Going through the material underneath, give only the number of lines that contain "will".

*** Opening Data for processing ***

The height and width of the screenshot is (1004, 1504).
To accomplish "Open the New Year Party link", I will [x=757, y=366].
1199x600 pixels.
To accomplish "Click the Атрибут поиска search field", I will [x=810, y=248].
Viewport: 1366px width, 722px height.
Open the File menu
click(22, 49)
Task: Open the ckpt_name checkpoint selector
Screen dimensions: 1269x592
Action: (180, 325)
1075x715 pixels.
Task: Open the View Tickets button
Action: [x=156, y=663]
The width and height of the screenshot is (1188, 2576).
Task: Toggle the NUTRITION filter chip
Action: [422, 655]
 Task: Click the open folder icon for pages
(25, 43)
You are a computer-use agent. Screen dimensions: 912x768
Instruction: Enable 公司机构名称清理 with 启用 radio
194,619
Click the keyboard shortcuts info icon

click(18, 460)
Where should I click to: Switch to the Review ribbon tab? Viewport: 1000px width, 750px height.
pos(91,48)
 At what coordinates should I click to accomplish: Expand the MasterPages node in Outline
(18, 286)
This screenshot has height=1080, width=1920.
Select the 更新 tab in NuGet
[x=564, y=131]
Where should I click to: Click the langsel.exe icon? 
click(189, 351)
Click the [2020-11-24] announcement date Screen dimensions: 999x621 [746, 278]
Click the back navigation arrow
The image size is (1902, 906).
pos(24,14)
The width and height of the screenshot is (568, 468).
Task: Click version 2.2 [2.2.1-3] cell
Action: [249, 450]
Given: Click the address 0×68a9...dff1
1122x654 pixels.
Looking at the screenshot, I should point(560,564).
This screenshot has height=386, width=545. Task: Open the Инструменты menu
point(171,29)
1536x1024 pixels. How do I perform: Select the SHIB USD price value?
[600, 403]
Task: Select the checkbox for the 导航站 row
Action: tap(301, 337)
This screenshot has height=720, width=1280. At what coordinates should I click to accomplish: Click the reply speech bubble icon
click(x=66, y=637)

*** Closing Data for processing ***

### Solution to this problem
2